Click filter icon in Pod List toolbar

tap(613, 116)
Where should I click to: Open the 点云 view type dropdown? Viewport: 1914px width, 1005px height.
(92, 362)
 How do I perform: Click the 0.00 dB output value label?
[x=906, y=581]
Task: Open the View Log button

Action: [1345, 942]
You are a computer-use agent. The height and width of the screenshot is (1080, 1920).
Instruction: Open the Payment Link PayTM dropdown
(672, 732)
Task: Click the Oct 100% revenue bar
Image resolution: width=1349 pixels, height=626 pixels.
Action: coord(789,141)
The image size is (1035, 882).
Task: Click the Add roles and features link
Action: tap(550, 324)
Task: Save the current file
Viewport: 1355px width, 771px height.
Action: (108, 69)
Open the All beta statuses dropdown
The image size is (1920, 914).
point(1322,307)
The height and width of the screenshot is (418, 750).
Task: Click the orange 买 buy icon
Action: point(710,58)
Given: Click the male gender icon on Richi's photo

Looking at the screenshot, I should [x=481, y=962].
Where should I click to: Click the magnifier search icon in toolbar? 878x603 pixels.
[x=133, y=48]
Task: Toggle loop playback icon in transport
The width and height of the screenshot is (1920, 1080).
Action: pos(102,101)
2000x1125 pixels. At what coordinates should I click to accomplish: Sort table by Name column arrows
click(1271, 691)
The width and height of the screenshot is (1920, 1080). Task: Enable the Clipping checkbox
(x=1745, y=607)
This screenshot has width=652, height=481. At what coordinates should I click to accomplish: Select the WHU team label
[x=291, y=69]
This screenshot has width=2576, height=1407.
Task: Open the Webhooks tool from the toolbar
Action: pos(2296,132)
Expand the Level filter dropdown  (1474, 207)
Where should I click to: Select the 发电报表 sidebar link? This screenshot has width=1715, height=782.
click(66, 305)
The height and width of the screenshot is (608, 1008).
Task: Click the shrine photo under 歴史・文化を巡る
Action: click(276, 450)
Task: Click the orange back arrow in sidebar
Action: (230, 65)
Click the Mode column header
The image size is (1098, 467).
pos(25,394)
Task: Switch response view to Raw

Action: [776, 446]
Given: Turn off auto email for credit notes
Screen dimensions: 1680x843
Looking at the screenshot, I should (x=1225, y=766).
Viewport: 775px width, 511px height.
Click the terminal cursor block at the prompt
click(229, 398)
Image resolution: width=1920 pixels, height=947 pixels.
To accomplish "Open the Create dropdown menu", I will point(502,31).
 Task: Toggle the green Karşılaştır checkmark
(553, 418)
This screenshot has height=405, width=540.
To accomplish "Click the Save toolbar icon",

————

Please repeat everything from the line containing "This screenshot has height=405, width=540." down to the end of the records, replacing "Save" with "Print" and leaving all else unchanged.

[Response to the task]
This screenshot has height=405, width=540.
To accomplish "Click the Print toolbar icon",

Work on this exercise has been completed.